### EXERCISE
When you reach the line that contains "You are a computer-use agent. The height", set down that line and every one after it through the end of the records, exactly as written and with no pictures.

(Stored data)
BEGIN

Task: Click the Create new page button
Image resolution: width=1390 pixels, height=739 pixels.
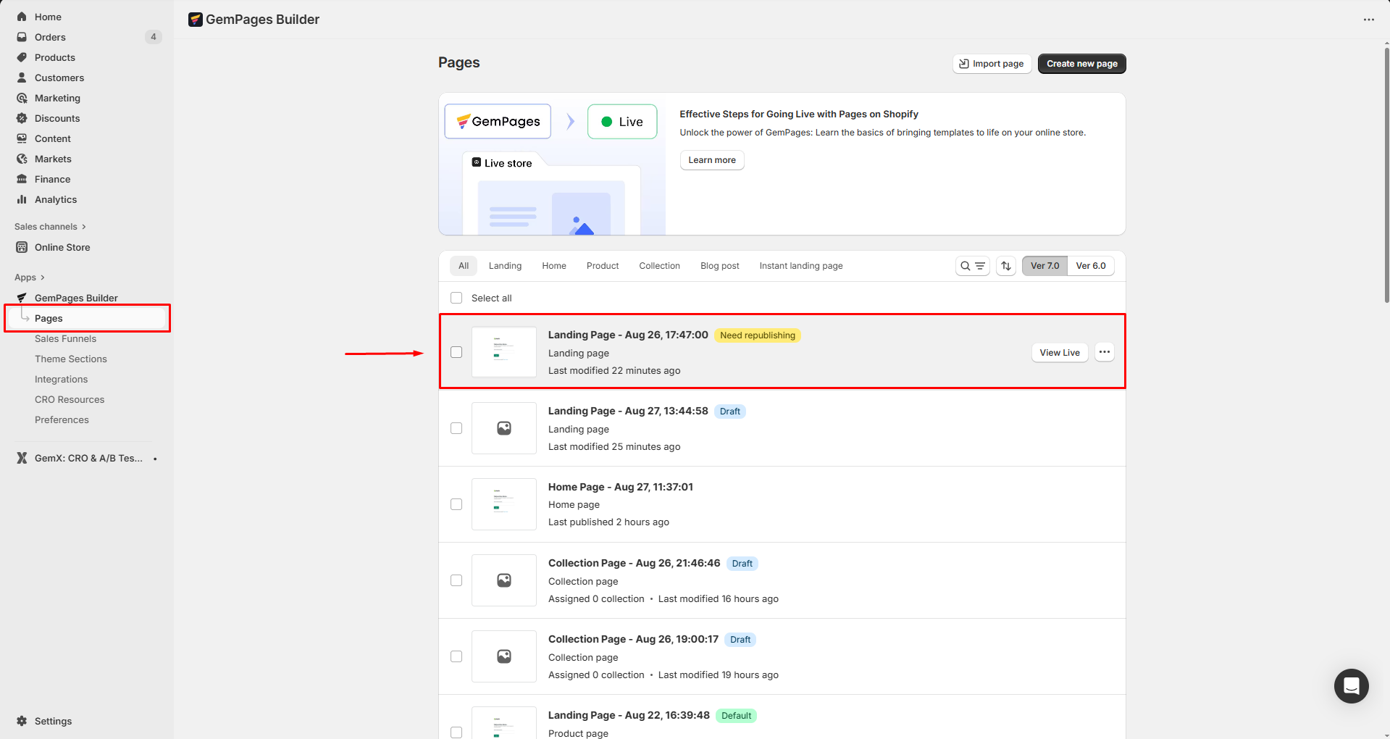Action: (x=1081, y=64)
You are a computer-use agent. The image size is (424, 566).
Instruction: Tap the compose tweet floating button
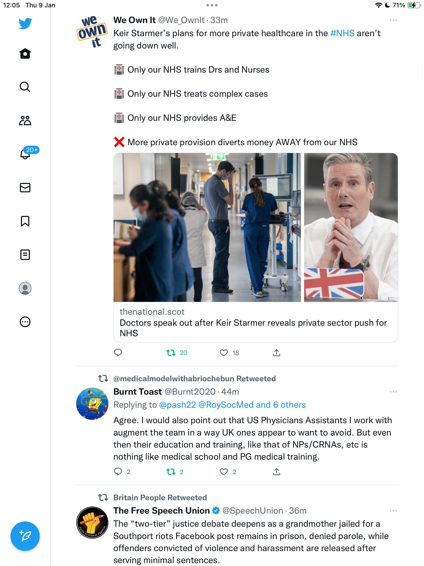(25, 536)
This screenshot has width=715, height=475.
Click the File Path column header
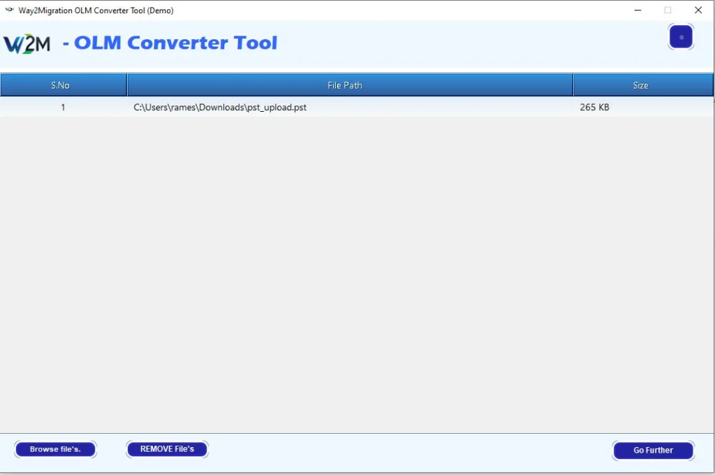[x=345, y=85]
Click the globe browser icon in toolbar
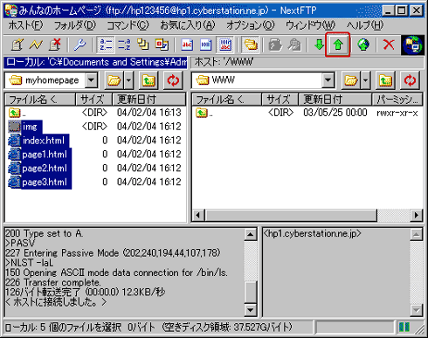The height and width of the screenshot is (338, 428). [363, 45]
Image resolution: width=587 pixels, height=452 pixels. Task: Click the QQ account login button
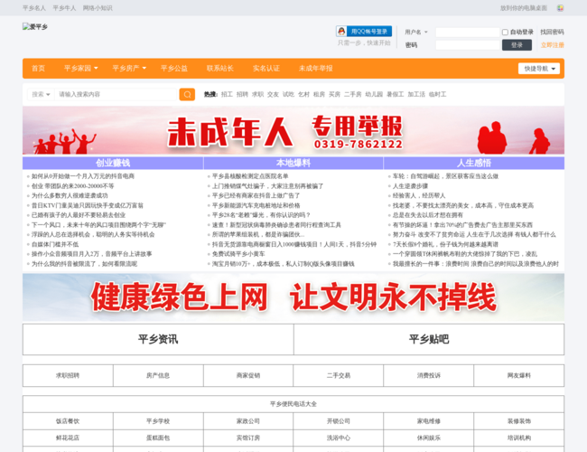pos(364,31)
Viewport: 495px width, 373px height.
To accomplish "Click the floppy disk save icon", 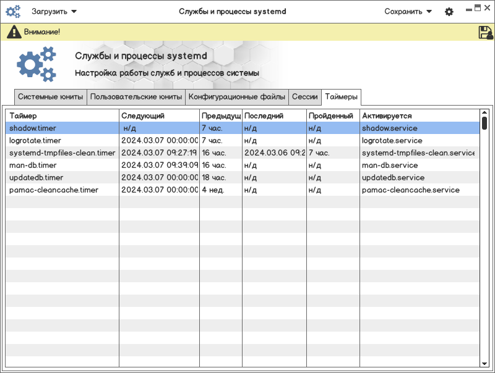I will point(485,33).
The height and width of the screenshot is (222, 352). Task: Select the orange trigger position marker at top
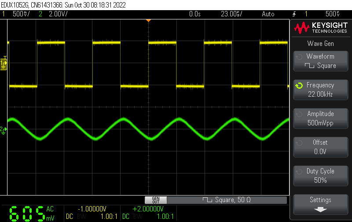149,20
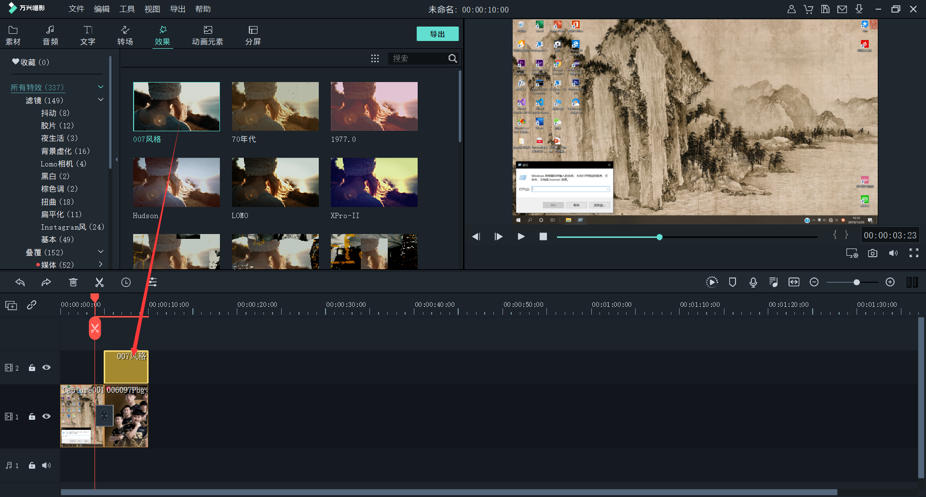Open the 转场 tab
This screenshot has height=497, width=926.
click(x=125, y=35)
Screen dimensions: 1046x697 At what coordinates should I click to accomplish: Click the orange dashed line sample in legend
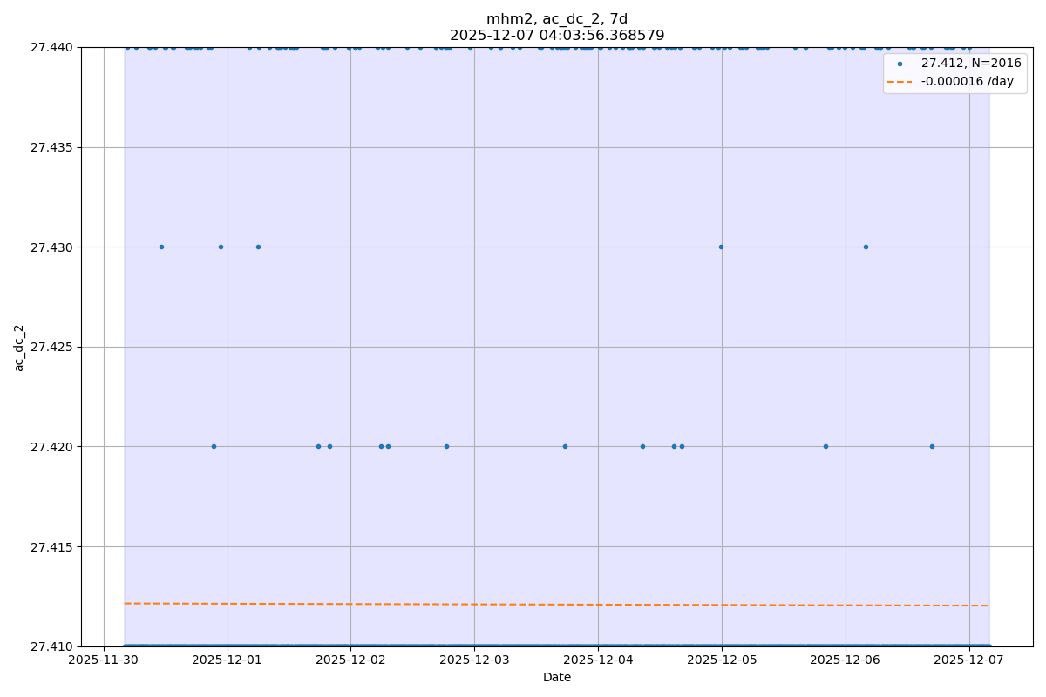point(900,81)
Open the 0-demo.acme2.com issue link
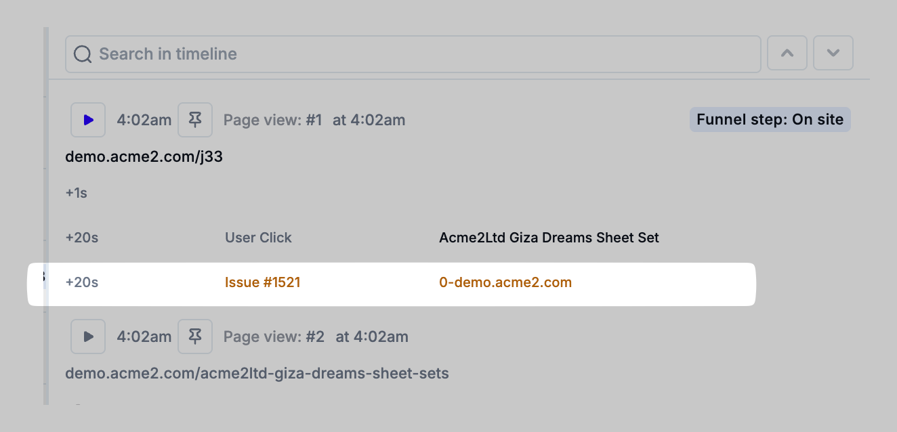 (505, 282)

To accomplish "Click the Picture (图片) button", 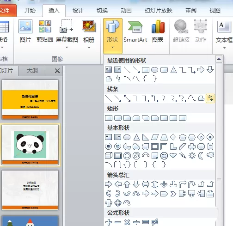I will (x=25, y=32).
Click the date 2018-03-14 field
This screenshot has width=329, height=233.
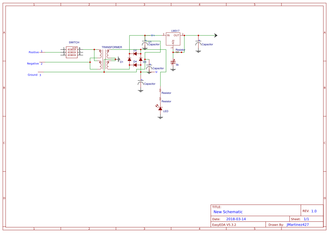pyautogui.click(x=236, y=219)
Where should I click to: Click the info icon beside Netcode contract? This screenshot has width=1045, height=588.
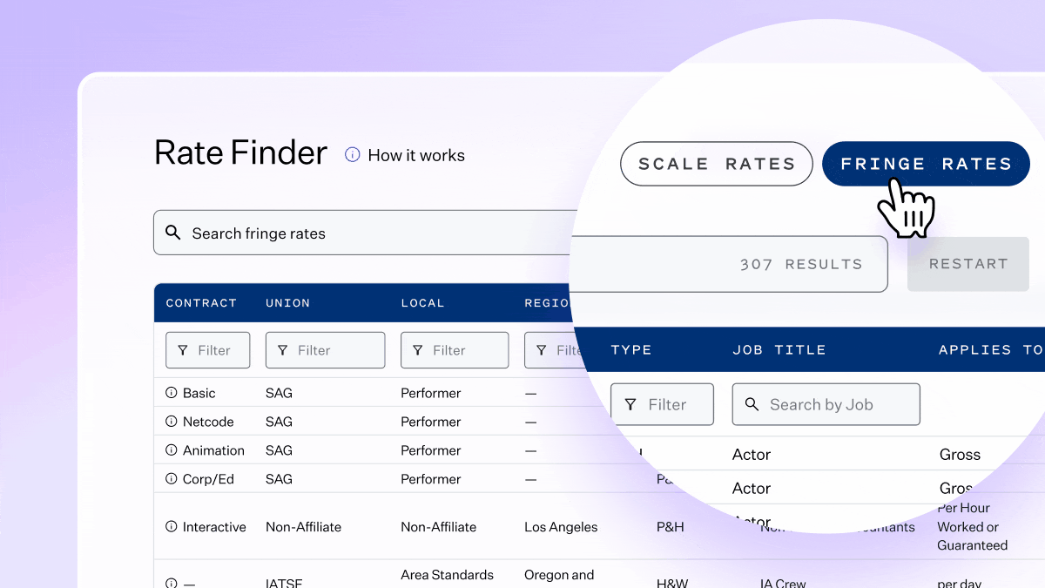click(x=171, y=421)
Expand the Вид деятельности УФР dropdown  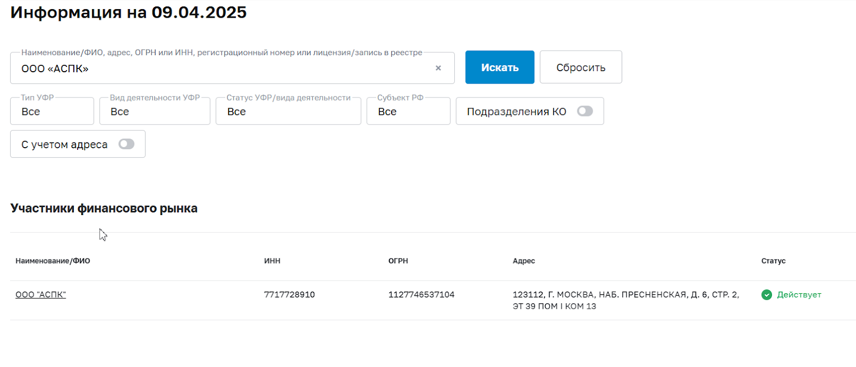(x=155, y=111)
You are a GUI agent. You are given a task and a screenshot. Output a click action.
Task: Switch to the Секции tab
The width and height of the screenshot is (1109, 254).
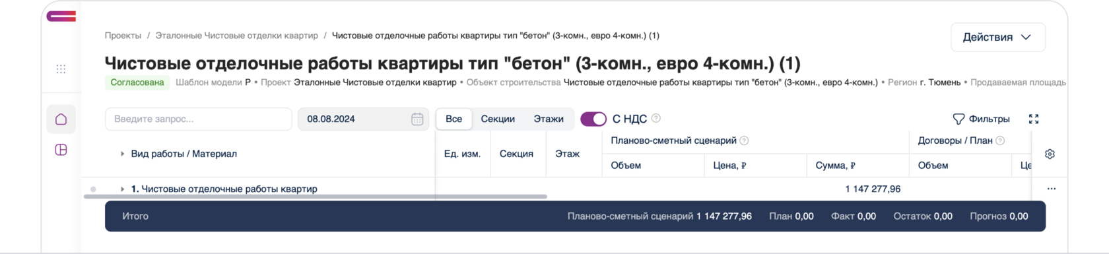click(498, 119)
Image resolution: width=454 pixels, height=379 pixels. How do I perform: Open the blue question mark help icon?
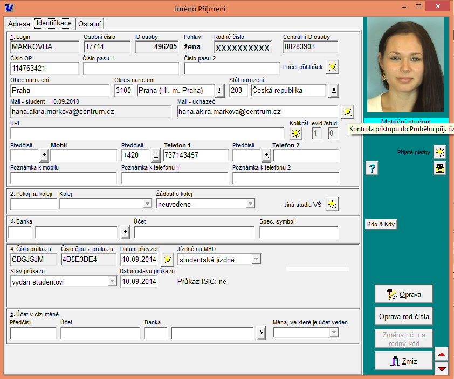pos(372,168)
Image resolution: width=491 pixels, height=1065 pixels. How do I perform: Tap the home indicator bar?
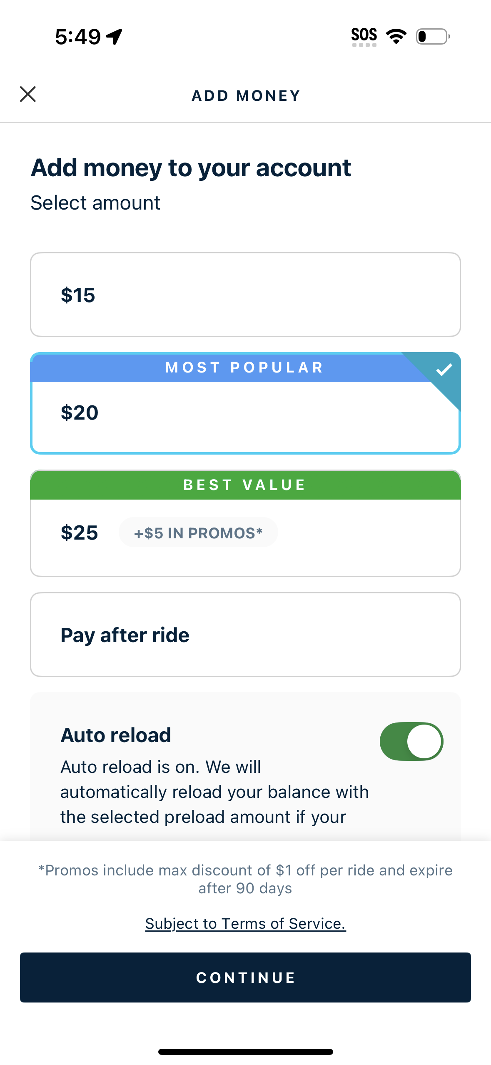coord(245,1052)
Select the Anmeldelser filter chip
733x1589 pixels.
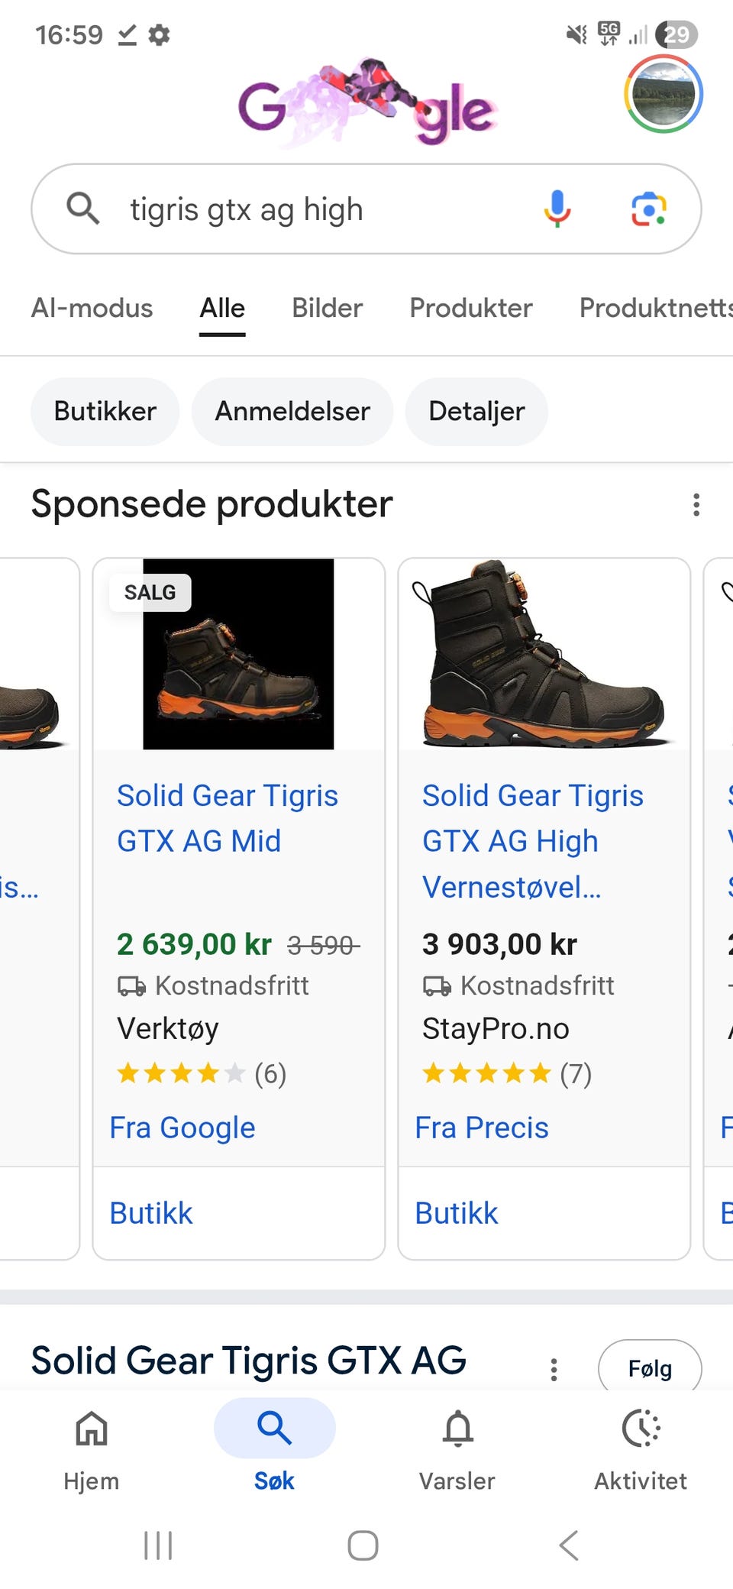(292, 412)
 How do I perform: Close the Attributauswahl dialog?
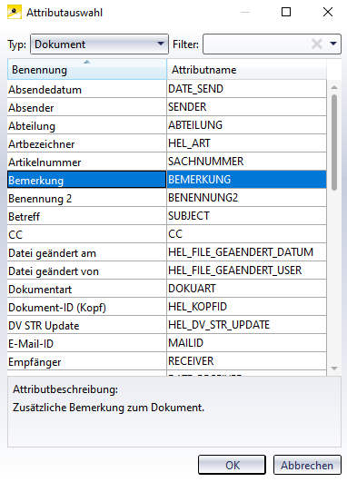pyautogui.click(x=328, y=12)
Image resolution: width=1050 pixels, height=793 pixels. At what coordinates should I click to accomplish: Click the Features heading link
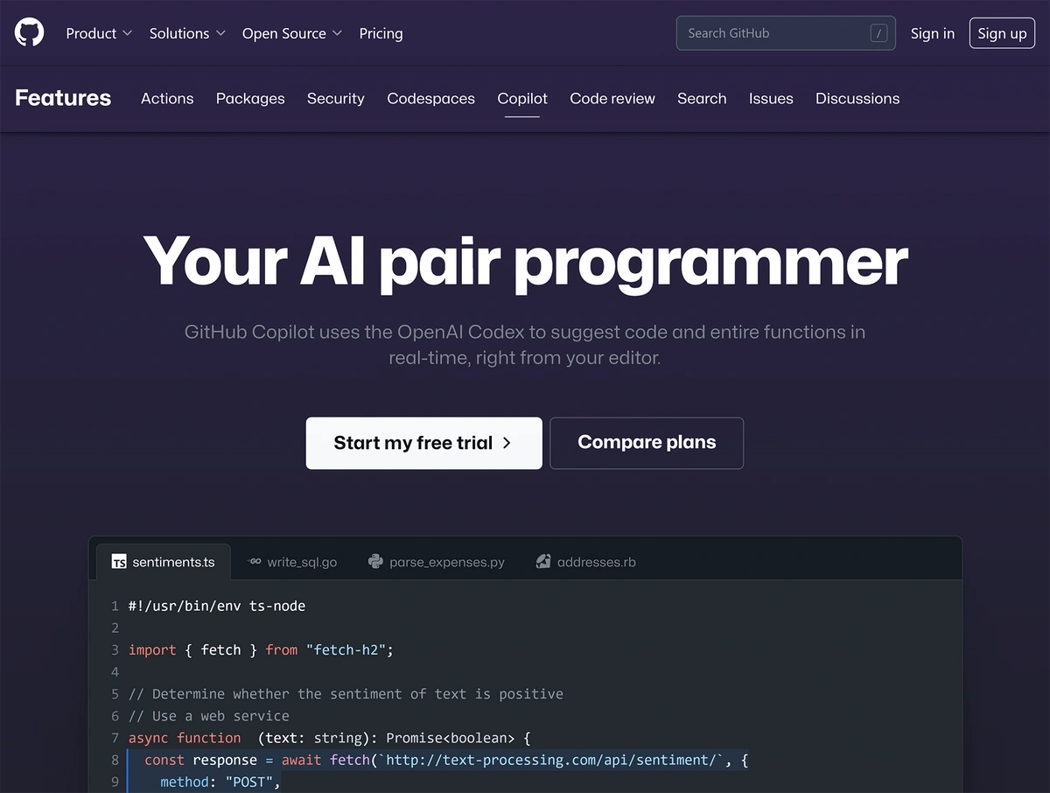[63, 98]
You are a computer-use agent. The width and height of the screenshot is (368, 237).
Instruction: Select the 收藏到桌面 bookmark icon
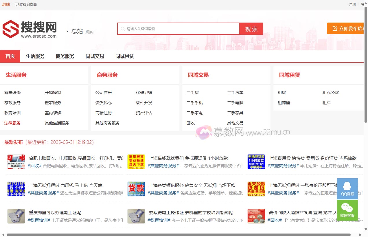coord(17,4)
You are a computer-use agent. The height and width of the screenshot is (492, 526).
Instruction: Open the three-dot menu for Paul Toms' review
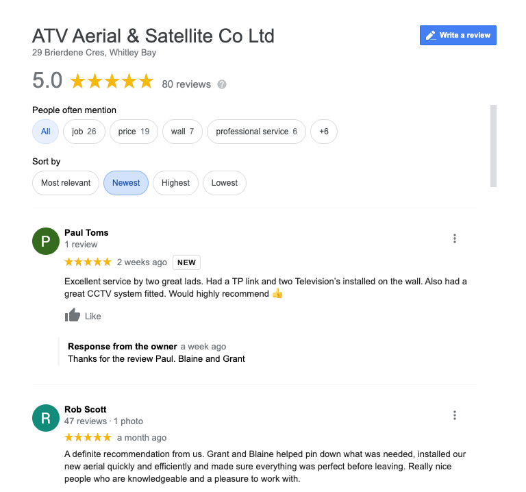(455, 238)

END

### FINAL ANSWER
You are a computer-use agent. The height and width of the screenshot is (492, 526).
Instruction: Open the three-dot menu for Paul Toms' review
(455, 238)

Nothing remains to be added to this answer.